Vivien
Biographie
En novembre 1830, il adressa la lettre suivante à la Commission des récompenses nationales, afin de faire valoir ses droits à une décoration : « C. Vivien, capitaine en second à la 3e compagnie de chasseurs du 2e bataillon de la IVe légion, s’est armé le 28 juillet au matin et, un des premiers du quartier, revêtu de son uniforme de grenadier de la garde nationale, s’est rangé sous les ordres de M. Poirier (voir Poirier, Adolphe, Joseph), capitaine. Le peu d’hommes que nous étions s’est accru en chemin et nous allâmes nous ranger en bataille vis-à-vis du Louvre.

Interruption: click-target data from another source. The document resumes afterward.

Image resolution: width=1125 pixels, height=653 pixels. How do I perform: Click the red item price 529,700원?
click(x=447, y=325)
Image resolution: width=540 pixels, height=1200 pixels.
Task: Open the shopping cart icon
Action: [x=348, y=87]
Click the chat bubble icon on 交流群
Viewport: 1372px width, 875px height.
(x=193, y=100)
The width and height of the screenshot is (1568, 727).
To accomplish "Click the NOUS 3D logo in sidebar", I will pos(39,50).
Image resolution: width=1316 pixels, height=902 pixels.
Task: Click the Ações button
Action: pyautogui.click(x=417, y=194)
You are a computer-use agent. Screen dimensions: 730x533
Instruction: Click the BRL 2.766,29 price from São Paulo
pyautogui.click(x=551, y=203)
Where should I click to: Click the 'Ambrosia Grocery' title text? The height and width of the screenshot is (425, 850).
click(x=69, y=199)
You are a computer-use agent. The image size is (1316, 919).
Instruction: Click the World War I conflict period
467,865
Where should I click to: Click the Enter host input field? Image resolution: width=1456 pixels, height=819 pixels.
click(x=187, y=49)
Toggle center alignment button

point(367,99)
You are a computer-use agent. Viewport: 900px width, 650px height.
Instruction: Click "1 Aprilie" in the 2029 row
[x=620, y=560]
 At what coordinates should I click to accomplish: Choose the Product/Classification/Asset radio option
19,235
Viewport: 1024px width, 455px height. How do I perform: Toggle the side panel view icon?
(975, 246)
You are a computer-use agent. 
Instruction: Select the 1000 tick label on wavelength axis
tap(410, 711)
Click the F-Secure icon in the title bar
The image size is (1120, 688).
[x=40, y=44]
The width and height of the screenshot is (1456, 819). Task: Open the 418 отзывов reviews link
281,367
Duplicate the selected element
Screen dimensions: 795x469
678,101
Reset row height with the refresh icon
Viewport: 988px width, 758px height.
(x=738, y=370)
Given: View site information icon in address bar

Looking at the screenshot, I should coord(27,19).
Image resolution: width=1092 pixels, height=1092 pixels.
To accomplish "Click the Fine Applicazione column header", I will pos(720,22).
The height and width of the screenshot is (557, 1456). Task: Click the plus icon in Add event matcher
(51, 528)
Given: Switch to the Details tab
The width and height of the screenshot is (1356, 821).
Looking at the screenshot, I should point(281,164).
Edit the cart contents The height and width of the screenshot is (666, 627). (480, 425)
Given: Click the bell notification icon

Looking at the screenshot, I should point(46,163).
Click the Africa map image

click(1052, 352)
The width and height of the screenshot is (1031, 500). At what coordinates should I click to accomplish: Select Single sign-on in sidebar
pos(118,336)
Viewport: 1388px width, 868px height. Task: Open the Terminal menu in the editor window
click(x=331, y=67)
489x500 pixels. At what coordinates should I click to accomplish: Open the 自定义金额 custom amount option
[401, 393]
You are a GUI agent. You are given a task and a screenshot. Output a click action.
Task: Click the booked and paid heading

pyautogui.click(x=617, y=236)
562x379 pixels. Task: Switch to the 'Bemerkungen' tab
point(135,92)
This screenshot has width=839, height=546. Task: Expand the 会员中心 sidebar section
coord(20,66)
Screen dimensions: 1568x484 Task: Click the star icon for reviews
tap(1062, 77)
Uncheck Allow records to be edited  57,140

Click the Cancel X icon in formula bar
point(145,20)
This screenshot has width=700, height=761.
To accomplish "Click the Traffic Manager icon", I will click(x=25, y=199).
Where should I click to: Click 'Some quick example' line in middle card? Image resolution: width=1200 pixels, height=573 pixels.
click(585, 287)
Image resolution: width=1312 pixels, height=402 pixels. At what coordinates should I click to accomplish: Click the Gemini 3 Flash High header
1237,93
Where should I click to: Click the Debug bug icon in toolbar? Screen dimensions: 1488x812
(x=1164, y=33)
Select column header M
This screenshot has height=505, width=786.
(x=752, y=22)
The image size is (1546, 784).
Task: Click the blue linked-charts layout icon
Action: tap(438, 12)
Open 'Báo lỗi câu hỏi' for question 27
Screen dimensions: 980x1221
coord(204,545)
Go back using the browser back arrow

C. Vivien fut placé en sentinelle avancée, pour essayer de fraterniser avec la troupe et empêcher que l’on ne nous surprît. Voyant quelques troubles s’élever, d’après l’ordre qu’il en avait reçu, il se replaça sur la colonne, où dans la rue de l’Oratoire il essuya le feu de la garde royale qui était dans la rue Saint-Honoré. La colonne étant dispersée, il regagna sa demeure, où posté rue Saint-Germain-l’Auxerrois, au coin de celle des fuseaux, il eut la douleur de voir tomber à ses côtés un homme qui, blessé à la jambe d’un coup de feu, mourut deux heures après l’amputation. Le lendemain, il assistait à la prise du Louvre et eut le bonheur avec un de ses amis de sauver la vie à un militaire, que quelques hommes du peuple voulaient immoler. » Le dossier de ses droits fut instruit par la Commission des récompenses nationales de la mairie du (ancien) IVe arrondissement. Une note du rapporteur de la Commission figure sur le dossier et ainsi rédigée : « N’a droit à rien. » Il demeurait 5, rue Bertin-Poirée en 1830. Archives de Paris VD6 281 n° 1.